### DATA IN THIS EXERCISE ###

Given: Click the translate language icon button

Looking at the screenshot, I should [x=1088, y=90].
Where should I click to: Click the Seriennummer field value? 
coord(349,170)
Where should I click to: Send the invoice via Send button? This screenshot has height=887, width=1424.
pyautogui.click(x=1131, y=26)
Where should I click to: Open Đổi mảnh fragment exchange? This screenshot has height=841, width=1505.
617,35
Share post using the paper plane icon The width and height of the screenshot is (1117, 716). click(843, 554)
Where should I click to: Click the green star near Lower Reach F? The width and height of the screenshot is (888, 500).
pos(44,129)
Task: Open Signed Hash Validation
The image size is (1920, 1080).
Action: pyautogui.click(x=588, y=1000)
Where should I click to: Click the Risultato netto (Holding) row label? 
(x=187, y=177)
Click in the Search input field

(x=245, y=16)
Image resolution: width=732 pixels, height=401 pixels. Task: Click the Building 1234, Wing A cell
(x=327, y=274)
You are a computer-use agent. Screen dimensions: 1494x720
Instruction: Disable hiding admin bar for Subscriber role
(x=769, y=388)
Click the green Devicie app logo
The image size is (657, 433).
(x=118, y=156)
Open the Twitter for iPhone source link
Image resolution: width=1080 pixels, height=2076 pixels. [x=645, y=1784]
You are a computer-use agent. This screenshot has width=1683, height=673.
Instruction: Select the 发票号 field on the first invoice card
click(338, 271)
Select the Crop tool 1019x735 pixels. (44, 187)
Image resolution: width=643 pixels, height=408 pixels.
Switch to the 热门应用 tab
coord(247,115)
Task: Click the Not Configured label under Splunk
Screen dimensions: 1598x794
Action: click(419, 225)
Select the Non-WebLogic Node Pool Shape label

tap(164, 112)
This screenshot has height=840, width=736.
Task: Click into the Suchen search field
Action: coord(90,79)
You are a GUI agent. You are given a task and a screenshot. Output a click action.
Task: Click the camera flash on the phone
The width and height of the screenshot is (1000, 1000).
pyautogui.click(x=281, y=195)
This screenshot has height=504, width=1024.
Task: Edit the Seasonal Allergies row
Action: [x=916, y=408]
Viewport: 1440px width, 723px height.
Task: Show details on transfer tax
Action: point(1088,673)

###

* TASK DESCRIPTION:
Give every record again, exactly as it appears.

* TASK OUTPUT:
Given: Click the translate language icon button

Looking at the screenshot, I should [x=1088, y=90].
Where should I click to: Click the Seriennummer field value? 
coord(349,170)
Where should I click to: Send the invoice via Send button? This screenshot has height=887, width=1424.
pyautogui.click(x=1131, y=26)
Where should I click to: Open Đổi mảnh fragment exchange? This screenshot has height=841, width=1505.
617,35
Share post using the paper plane icon The width and height of the screenshot is (1117, 716). click(843, 554)
Where should I click to: Click the green star near Lower Reach F? The width and height of the screenshot is (888, 500).
pos(44,129)
Task: Open Signed Hash Validation
The image size is (1920, 1080).
Action: pyautogui.click(x=588, y=1000)
Where should I click to: Click the Risultato netto (Holding) row label? 
(x=187, y=177)
Click in the Search input field

(x=245, y=16)
Image resolution: width=732 pixels, height=401 pixels. Task: Click the Building 1234, Wing A cell
(x=327, y=274)
You are a computer-use agent. Screen dimensions: 1494x720
Instruction: Disable hiding admin bar for Subscriber role
(x=769, y=388)
Click the green Devicie app logo
The image size is (657, 433).
(x=118, y=156)
Open the Twitter for iPhone source link
Image resolution: width=1080 pixels, height=2076 pixels. [x=645, y=1784]
You are a computer-use agent. This screenshot has width=1683, height=673.
Instruction: Select the 发票号 field on the first invoice card
click(338, 271)
Select the Crop tool 1019x735 pixels. (44, 187)
Image resolution: width=643 pixels, height=408 pixels.
Switch to the 热门应用 tab
coord(247,115)
Task: Click the Not Configured label under Splunk
Screen dimensions: 1598x794
Action: click(419, 225)
Select the Non-WebLogic Node Pool Shape label

tap(164, 112)
This screenshot has height=840, width=736.
Task: Click into the Suchen search field
Action: coord(90,79)
You are a GUI agent. You are given a task and a screenshot. Output a click action.
Task: Click the camera flash on the phone
The width and height of the screenshot is (1000, 1000).
pyautogui.click(x=281, y=195)
This screenshot has height=504, width=1024.
Task: Edit the Seasonal Allergies row
Action: [x=916, y=408]
Viewport: 1440px width, 723px height.
Task: Show details on transfer tax
Action: point(1088,673)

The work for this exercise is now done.